GIVEN PASSAGE
▼

There are a lot of little things we pay for that contribute to our basic cost of living: rent, utilities, groceries and dining out are big ones for us. We also would love to one day adopt a dog, which would mean additional costs, like pet food, grooming, vet bills, and emergencies, among other things.

How we make it work

My husband and I split the cost of our rent and utility bills evenly, but because doing so consumes such a big chunk of my husband’s monthly income, there are some tradeoffs. We split groceries 70/30. When we go out to eat we split the bill evenly, but we also limit the number of times we dine out each week to once or twice, and only on weekends. We rely on our groceries to get us through the week, including bringing lunch to work.

Splitting our rent and utilities evenly comes with sacrifices elsewhere in our budget. Because of the strain owning a pet would put on my husband’s wallet, we’ve put that on hold for the foreseeable future. If we didn’t split those two big-ticket expenses, that might make owning a dog more affordable. But for us the simplicity and equality is more important for our mutual peace of mind right now.

What I learned

When we first moved in together, my husband and I split the cost of our everyday expenses 50/50. As time has gone on, we’ve become more comfortable talking about money and what we can each afford. Because of this, we’ve tweaked some things.

We started splitting our groceries unevenly about a year ago after we decided to make an effort to buy better quality meats and produce — upgrades that can add up over the month. Also, we’ve learned that it’s OK to break the rules every now and then.

▲

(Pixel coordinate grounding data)
▼

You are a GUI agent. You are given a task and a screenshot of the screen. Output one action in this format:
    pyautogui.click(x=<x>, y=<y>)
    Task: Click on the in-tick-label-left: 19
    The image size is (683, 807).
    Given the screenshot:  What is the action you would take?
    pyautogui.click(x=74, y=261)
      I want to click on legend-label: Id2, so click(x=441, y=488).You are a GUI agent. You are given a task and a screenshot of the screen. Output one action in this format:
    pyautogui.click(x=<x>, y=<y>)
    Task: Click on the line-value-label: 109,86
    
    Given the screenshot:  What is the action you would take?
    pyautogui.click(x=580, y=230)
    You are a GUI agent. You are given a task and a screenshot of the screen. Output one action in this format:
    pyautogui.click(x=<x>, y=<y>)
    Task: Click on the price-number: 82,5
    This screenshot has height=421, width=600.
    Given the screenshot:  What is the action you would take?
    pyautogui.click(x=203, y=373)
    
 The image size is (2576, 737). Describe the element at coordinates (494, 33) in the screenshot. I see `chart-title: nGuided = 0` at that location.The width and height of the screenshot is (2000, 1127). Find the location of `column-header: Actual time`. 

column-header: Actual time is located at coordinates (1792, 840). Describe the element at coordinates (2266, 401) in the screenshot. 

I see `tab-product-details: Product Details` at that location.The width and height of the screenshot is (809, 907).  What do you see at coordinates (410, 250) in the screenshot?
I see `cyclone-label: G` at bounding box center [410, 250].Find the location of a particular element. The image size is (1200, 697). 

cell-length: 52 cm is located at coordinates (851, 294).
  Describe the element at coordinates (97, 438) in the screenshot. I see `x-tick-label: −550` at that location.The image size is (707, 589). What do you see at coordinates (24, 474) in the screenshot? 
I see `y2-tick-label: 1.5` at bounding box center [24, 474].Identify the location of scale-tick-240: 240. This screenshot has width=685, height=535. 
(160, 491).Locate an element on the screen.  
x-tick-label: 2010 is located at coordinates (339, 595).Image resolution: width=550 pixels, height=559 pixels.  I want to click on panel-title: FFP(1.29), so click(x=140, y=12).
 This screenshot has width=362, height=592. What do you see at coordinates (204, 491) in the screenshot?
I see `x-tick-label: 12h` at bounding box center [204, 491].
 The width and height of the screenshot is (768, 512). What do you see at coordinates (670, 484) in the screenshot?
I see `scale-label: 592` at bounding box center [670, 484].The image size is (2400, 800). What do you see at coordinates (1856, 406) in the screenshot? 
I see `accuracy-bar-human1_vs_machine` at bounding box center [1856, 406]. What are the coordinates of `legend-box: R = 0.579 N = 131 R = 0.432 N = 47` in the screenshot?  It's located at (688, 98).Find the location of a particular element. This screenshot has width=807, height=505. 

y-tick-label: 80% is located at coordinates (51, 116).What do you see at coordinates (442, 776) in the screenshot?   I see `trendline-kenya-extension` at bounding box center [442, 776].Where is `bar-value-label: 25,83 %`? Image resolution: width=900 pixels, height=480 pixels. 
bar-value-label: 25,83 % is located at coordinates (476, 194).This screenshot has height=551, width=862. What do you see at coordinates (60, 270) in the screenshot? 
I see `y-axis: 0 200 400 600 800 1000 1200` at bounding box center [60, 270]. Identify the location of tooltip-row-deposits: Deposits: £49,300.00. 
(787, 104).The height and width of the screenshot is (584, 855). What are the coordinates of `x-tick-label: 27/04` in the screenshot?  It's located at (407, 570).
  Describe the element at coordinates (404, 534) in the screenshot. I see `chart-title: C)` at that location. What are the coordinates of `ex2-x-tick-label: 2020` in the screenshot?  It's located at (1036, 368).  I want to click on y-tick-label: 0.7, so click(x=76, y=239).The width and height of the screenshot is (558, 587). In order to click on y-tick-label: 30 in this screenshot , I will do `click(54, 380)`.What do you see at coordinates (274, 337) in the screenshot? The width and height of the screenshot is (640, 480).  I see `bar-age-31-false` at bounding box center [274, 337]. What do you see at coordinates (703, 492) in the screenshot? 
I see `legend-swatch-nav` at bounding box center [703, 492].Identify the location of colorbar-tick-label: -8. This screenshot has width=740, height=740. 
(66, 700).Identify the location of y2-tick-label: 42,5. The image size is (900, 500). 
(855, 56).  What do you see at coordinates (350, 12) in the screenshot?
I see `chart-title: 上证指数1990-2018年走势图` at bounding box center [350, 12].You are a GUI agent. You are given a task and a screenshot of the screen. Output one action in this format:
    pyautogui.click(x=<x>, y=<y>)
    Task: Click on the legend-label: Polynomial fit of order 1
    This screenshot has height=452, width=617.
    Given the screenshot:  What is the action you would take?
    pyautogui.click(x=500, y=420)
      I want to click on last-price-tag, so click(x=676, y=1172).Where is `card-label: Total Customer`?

▲

EXERCISE INSTRUCTIONS
Retype the section of the household costs passage above from "We started splitting" up to and including "now and then.", keeping every word and mark unchanged.

RESPONSE TO THIS TASK
We started splitting our groceries unevenly about a year ago after we decided to make an effort to buy better quality meats and produce — upgrades that can add up over the month. Also, we’ve learned that it’s OK to break the rules every now and then.